*ASSIGNMENT 1:* In the review of the Letter Rip! exhibition, who is the curator of the show?
*ASSIGNMENT 2:* Carry on the Letter Rip! exhibition review from its last sentence.

*EXERCISE PASSAGE:*

###

LETTER RIP! ART, WORDS AND TORONTO at Onsite [at] OCAD University (230 Richmond West), to October 6. 416-977-6000. See listing. Rating: NNNN


Curator Charles Reeves brings the work of Andy Callahan, Hyang Cho, Michelle Gay, Gary Taxali and Stephen Fowler together in Ocad U’s summer-fall show where arts and letters meet.

Design and illustration superstar Taxali’s work has always been at the intersection of text and image, fusing graphic elements and signage into a unique amalgam of vintage and contemporary. Here he contributes some of his rarer illustration work.

Andy Callahan’s Books By Covers series basically turns the writing process inside out. After designing a series of book jackets that assemble tenuously related objects for hypothetical books, he asked authors to write “excerpts” inspired by them. They make an intriguing whimsical loop between fantasy cover and fantasy text.

Some books in the show make you wonder if you might be seeing things. Stephen Fowler, the proprietor of the Monkey’s Paw bookstore on Dundas West, has set up a large centrepiece collection of esoteric publications from the press of Charles C. Thomas, which specializes in forensics, criminology and behavioural science.

###

*DATA EXTRACT:*
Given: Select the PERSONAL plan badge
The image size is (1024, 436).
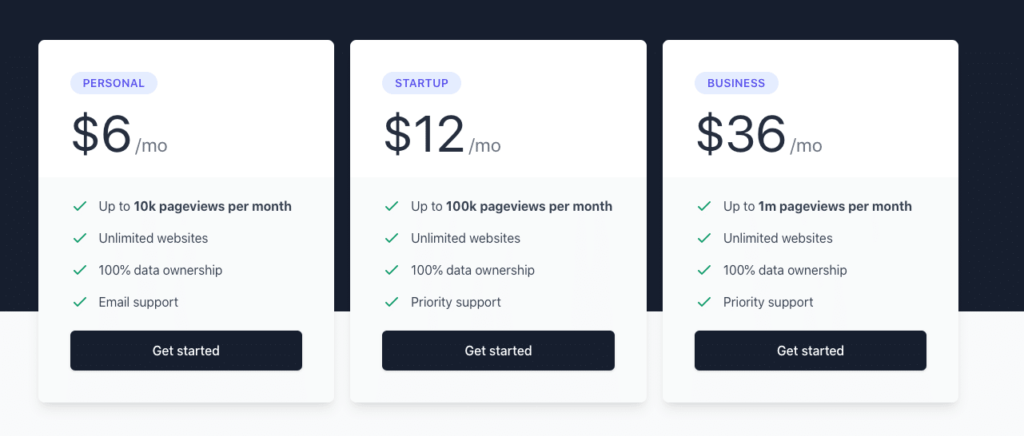Looking at the screenshot, I should [113, 84].
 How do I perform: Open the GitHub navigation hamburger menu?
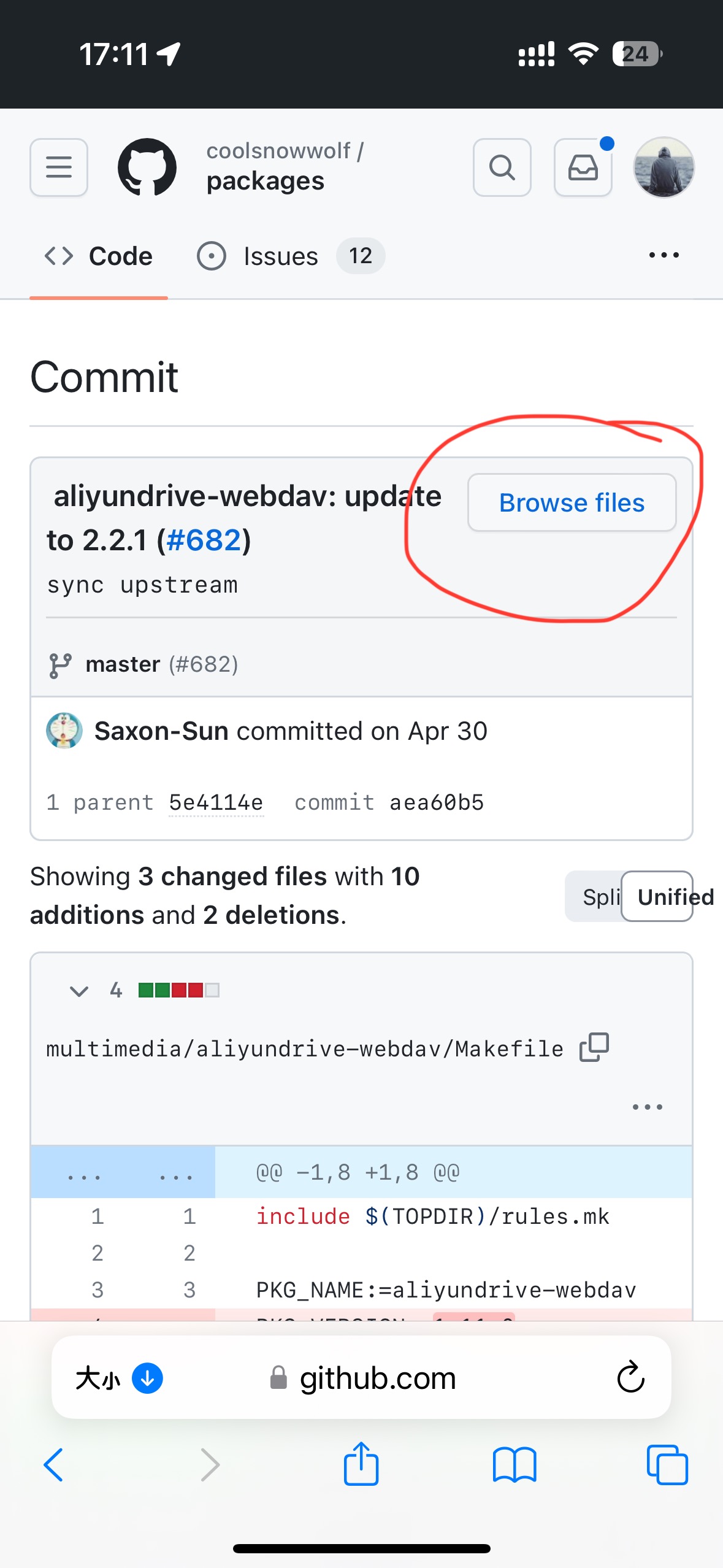pyautogui.click(x=58, y=167)
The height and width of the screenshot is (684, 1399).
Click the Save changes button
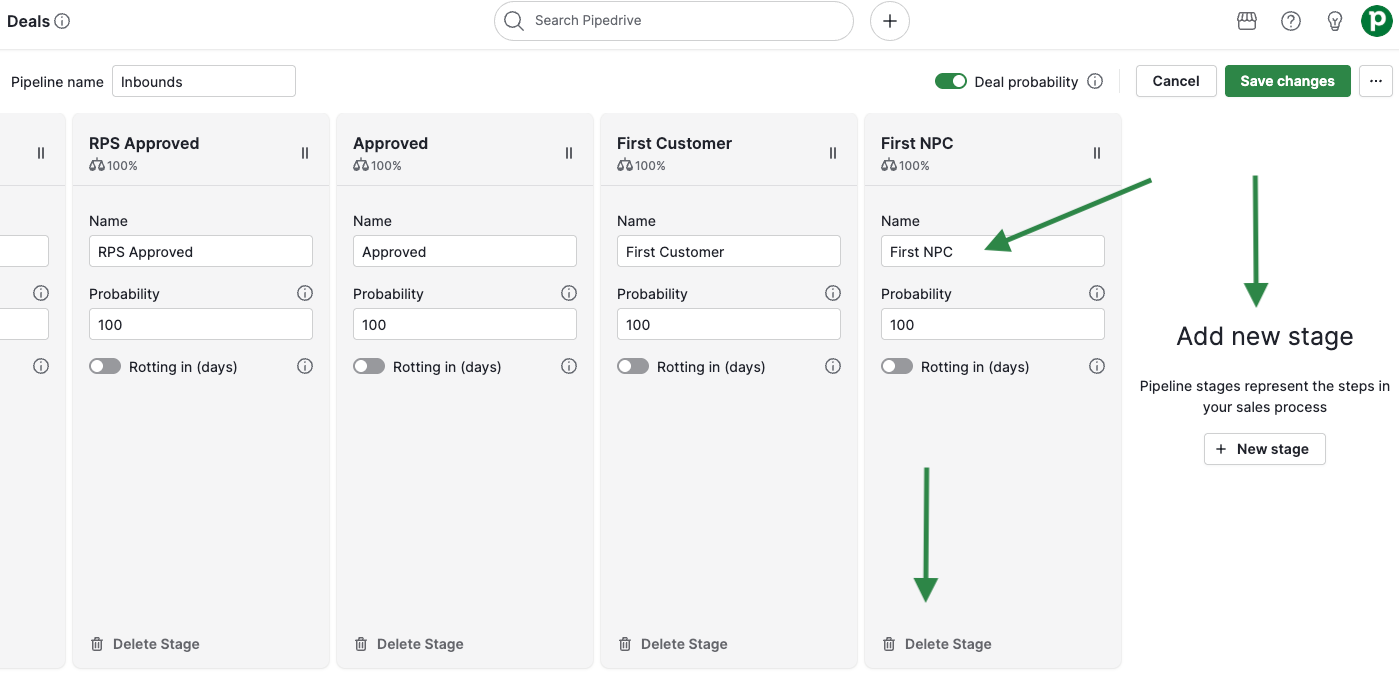coord(1287,81)
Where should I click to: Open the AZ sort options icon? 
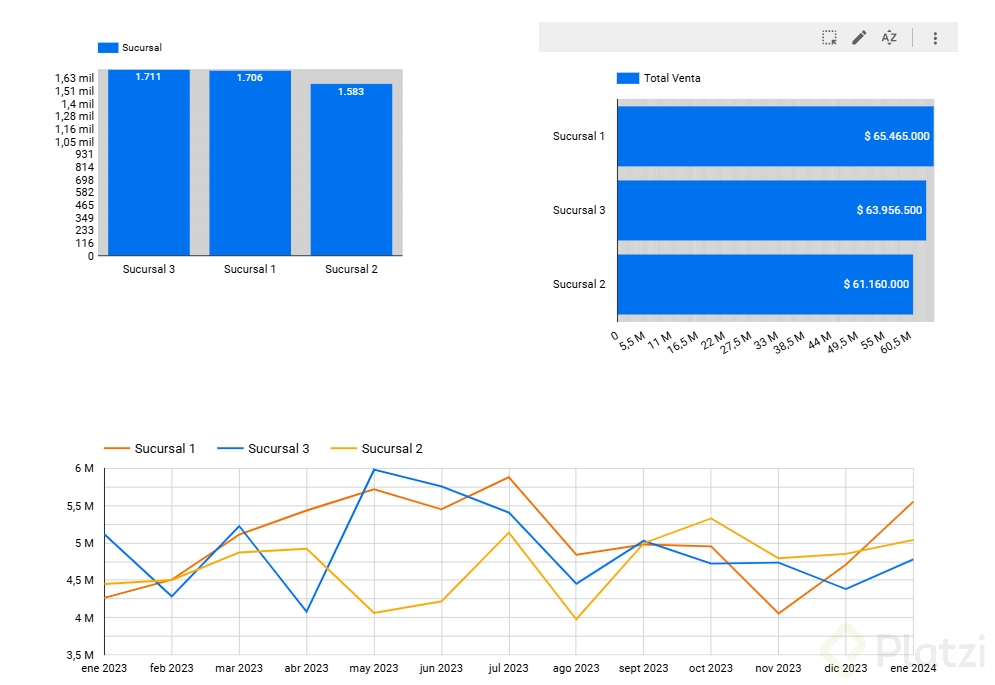(x=889, y=37)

###

*ANSWER BOX 1:* Charles Reeves

*ANSWER BOX 2:*
Fowler has an unerring eye for the bizarre, and his years of patient collecting have unearthed rare volumes such as The Psychology Of Strange Killers, The Hirsute Female and Self Destruction. They all radiate an aura of lurid curiosity masked by officiously bland scientific jargon.

Other works deal with the conceptual ideas surrounding textuality. In The Rest Is Silence, Hyang Cho displays the multi-volume Works Of Spinoza, over which she rewrote every word with an HB pencil while recording her reading of the text on cassette tapes. This multilevel reading exposes several facets of interpretation, showing how time and sound memory are integral to the reading process.

In Spampoet, Gay projects two and half years’ worth of spam messages onto the wall through a computational algorithm. The software generates random phrases of unique and inventive concrete poetry, sending up intentional language, media and meaning.